Ariel Bogado

Personal information
- Full name: Ariel Gregorio Bogado Llanos
- Date of birth: 24 December 1983 (age 42)
- Place of birth: Ñemby, Paraguay
- Height: 1.74 m (5 ft 9 in)
- Position: Striker

Senior career*
- Years: Team / Apps / (Gls)
- 2005–2012: Nacional / 47 / (12)
- 2007: → Sportivo Trinidense (loan) / 20 / (8)
- 2007: → Arsenal de Sarandí (loan) / 0 / (0)
- 2008: → Atlas (loan) / 16 / (7)
- 2009: → Tigres UANL (loan) / 14 / (2)
- 2012–2013: Sportivo Luqueño / 28 / (4)
- 2013–2014: Ñublense / 12 / (1)
- 2015: Deportivo Capiatá / 21 / (2)
- 2016: Sportivo Trinidense / – / (–)
- 2018: Cerro Porteño Itapé / – / (–)
- 2021: General Caballero CG [es] / – / (–)

International career
- 2008–2012: Paraguay / 3 / (1)

= Ariel Bogado =

Paraguayan footballer (born 1983)

Ariel Gregorio Bogado Llanos (born 24 December 1983) is a Paraguay former football forward who played as a striker.

==Career==
After stints on loan with Sportivo Trinidense and Arsenal de Sarandí, Bogado came back to Nacional for the 2008 Apertura tournament of Paraguay where he was one of the top scorers with 10 goals.

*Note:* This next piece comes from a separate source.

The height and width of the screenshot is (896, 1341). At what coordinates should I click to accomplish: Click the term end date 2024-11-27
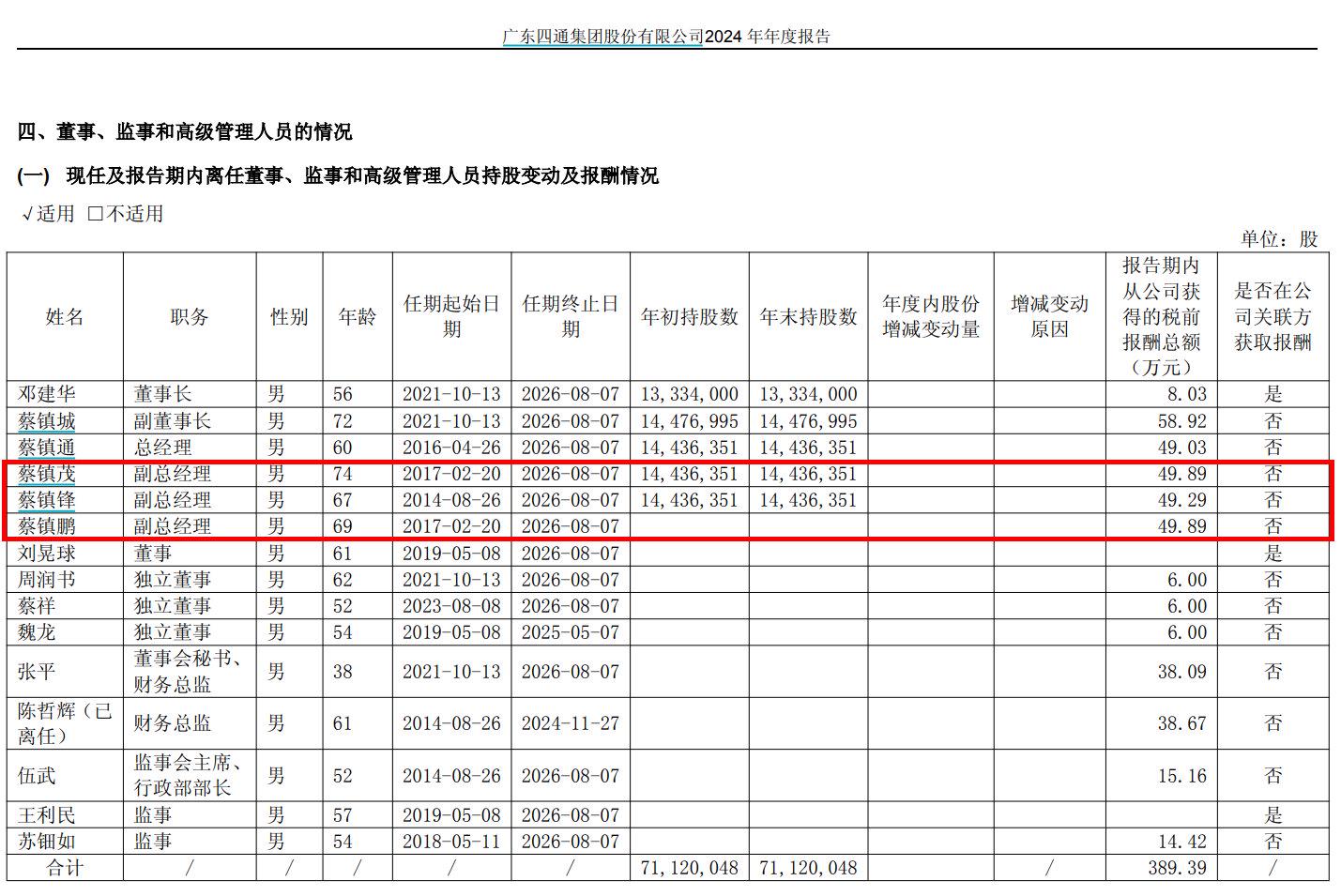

In July 2008, Bogado was loaned to Atlas of Mexico, and on 10 December 2008 it was announced that Bogado was playing now for U.A.N.L. for Clausura 2009.

In the second half of 2013, Bogado left Sportivo Luqueño, moved to Chile and joined Ñublense.

In 2016, Bogado played for Sportivo Trinidense in the División Intermedia.

In April 2021, Bogado returned to football by signing with General Caballero de Campo Grande in the Paraguayan Cuarta División.

===International goals===

| No. | Date | Venue | Opponent | Score | Result | Competition | Ref. |
| 1. | 22 February 2012 | Estadio Feliciano Cáceres, Luque, Paraguay | Guatemala | 2-0 | 2-1 | Friendly Match |

==Personal life==
Bogado is nicknamed Korea since he was a child due to his resemblance to Asian people.